WHAT TO PRODUCE: Rewrite the data below with "Screen dimensions" swapped for "Display size" everywhere it appears, leaving everything else unchanged, and omit the pictures.

RECORDS FOR THIS EXERCISE:

********

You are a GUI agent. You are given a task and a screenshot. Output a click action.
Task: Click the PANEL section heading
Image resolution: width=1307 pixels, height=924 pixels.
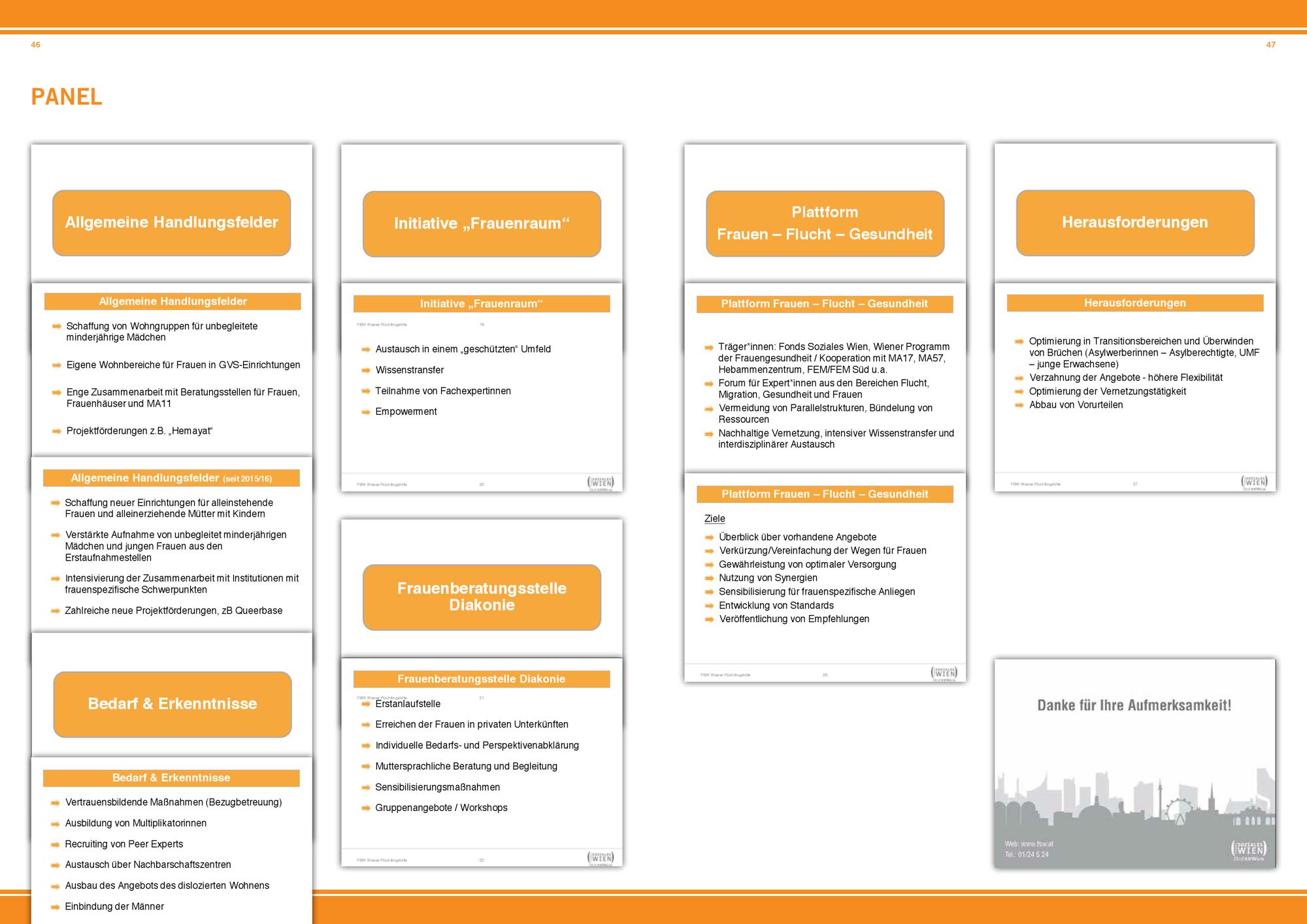coord(67,97)
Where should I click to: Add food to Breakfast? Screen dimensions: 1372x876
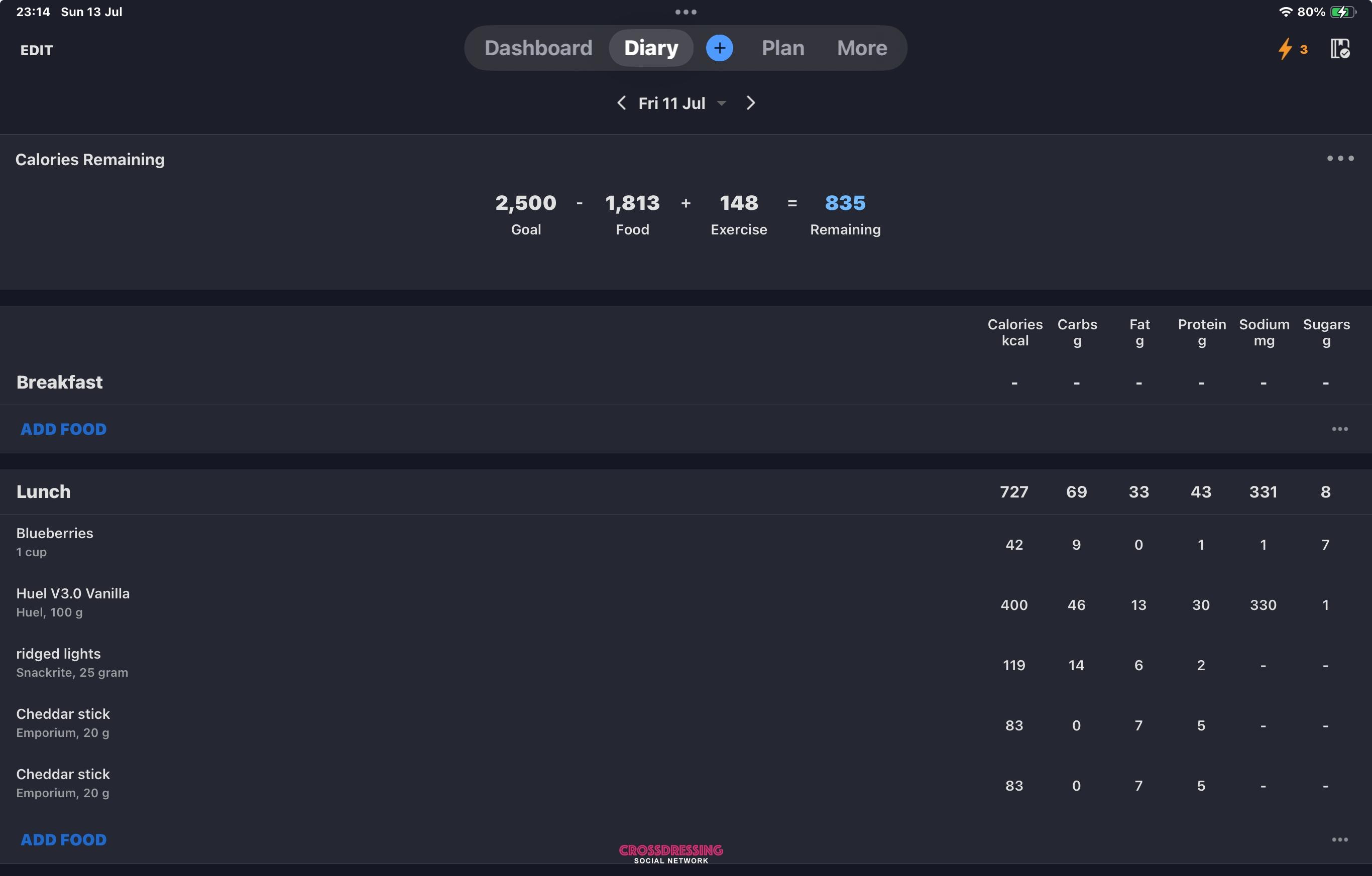tap(63, 429)
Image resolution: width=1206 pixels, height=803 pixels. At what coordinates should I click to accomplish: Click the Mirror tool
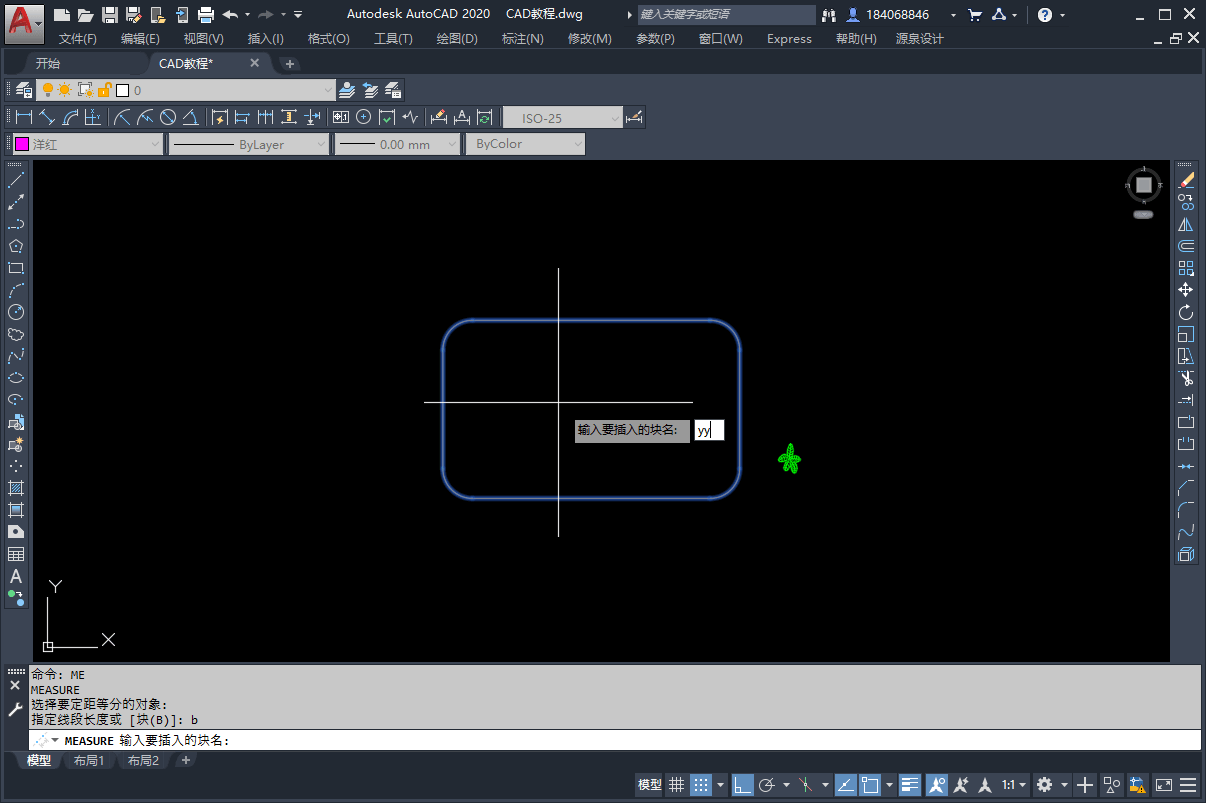[1186, 224]
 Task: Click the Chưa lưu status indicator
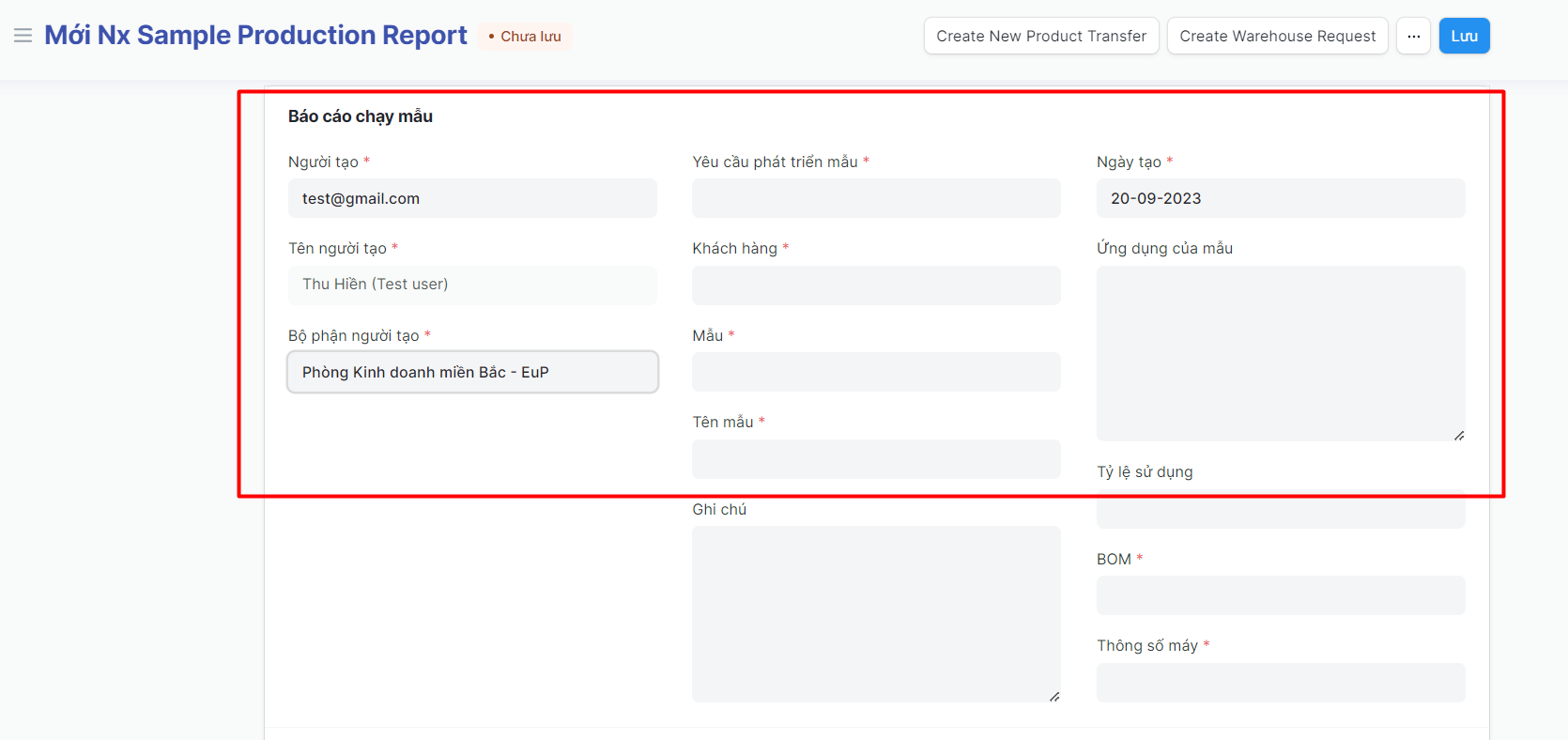coord(526,37)
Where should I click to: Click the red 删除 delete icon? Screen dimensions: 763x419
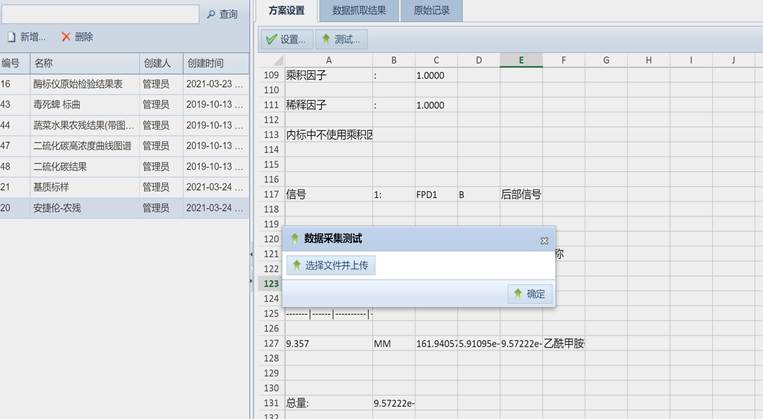tap(66, 37)
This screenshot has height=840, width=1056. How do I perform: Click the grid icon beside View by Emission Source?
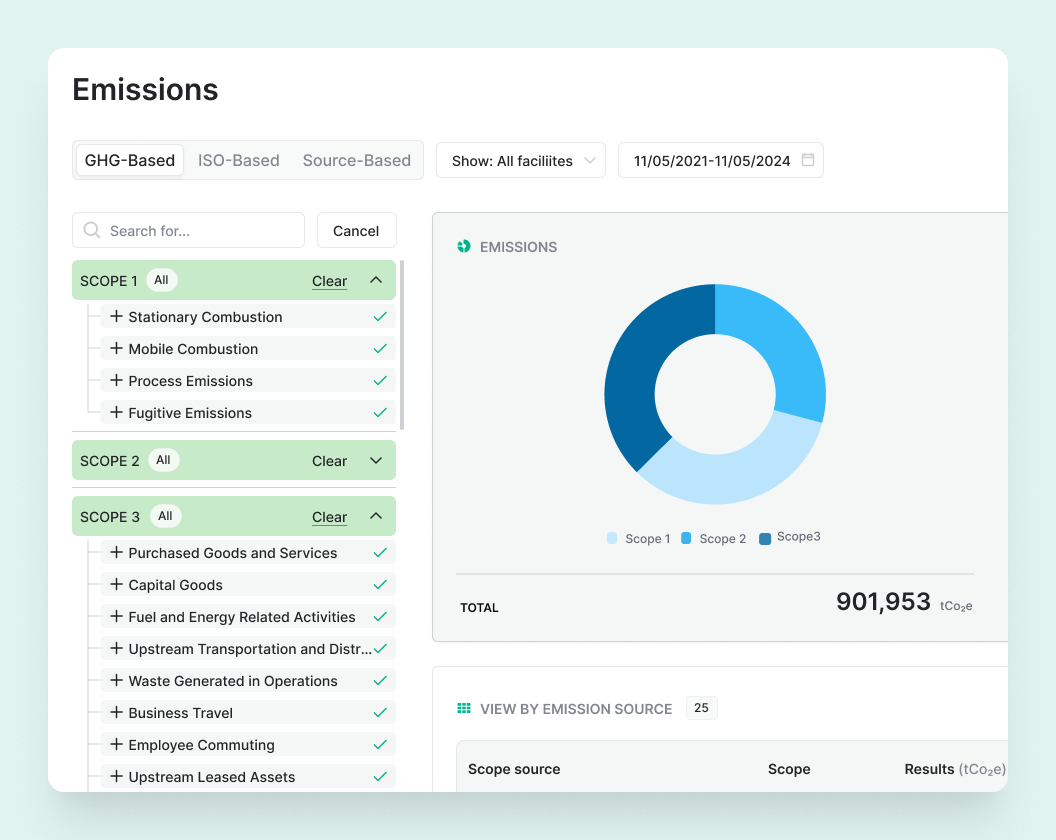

********

ANSWER:
You are a GUI agent. You are given a task and a screenshot. Output a click action.
Task: Click the PANEL section heading
Image resolution: width=1307 pixels, height=924 pixels.
coord(67,97)
Where should I click to: Add food to Breakfast? Display size: 1372x876
tap(63, 429)
Image resolution: width=1206 pixels, height=803 pixels. At what coordinates should I click to accomplish: Click the Mirror tool
[1186, 224]
 Task: Click the Chưa lưu status indicator
coord(526,37)
Where should I click to: Click the red 删除 delete icon? Display size: 763x419
tap(66, 37)
This screenshot has height=840, width=1056. How do I perform: Click the grid icon beside View by Emission Source?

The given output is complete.